What you have to do. Please copy out the passage below on the lawsuits over the HWO ballot measure, word for word and in full.

[Source extract — start]

One lawsuit deals with how the HWO must be presented on the ballot. A district court judge ruled last fall that the entire seven page ordinance must be on the ballot; a summary was not sufficient. An appeals court earlier this month rejected the HWO proponents’ request that an appeals court review that issue while the case is still pending in the district court. Apparently the seven page ordinance could fit on a double-sided one page ballot, according to one report. Watch for arguments by HWO opponents concerning appropriate margins and font size.

In the other lawsuit, a cadre of business interests claim that the HWO is unconstitutional “logrolling” because it combines multiple issues on the ballot, depriving voters of the opportunity to vote separately on each one. My post on that lawsuit is here.  Last December, an Arizona court had rejected an analogous “single subject” argument challenging the state-wide PSL ballot initiative held last November. Earlier this month, a Washington court reached the same result in a case challenging its state-wide PSL ballot initiative held last November.  My posts on those decisions are here and here.

On a Land of Enchantment PSL preemption note, the Uniformity of Employment Law Terms had been introduced in the New Mexico Senate this legislative term but died in committee when the session ended.  Senate Bill 488 would have prevented political subdivisions from enacting paid sick leave laws, among other employment terms.

[Source extract — finish]
[Dataset content — start]

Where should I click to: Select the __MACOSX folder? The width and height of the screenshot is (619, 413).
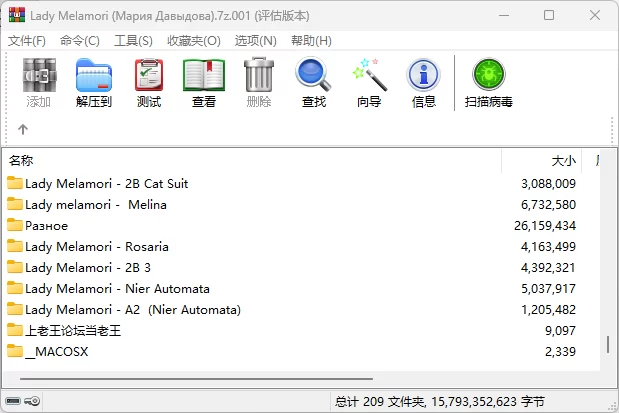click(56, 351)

[Dataset content — finish]
[Dataset content — start]

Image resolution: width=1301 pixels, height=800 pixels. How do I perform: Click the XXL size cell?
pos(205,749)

[Dataset content — finish]

Result of the exercise.
One lawsuit deals with how the HWO must be presented on the ballot. A district court judge ruled last fall that the entire seven page ordinance must be on the ballot; a summary was not sufficient. An appeals court earlier this month rejected the HWO proponents’ request that an appeals court review that issue while the case is still pending in the district court. Apparently the seven page ordinance could fit on a double-sided one page ballot, according to one report. Watch for arguments by HWO opponents concerning appropriate margins and font size.

In the other lawsuit, a cadre of business interests claim that the HWO is unconstitutional “logrolling” because it combines multiple issues on the ballot, depriving voters of the opportunity to vote separately on each one. My post on that lawsuit is here.  Last December, an Arizona court had rejected an analogous “single subject” argument challenging the state-wide PSL ballot initiative held last November. Earlier this month, a Washington court reached the same result in a case challenging its state-wide PSL ballot initiative held last November.  My posts on those decisions are here and here.

On a Land of Enchantment PSL preemption note, the Uniformity of Employment Law Terms had been introduced in the New Mexico Senate this legislative term but died in committee when the session ended.  Senate Bill 488 would have prevented political subdivisions from enacting paid sick leave laws, among other employment terms.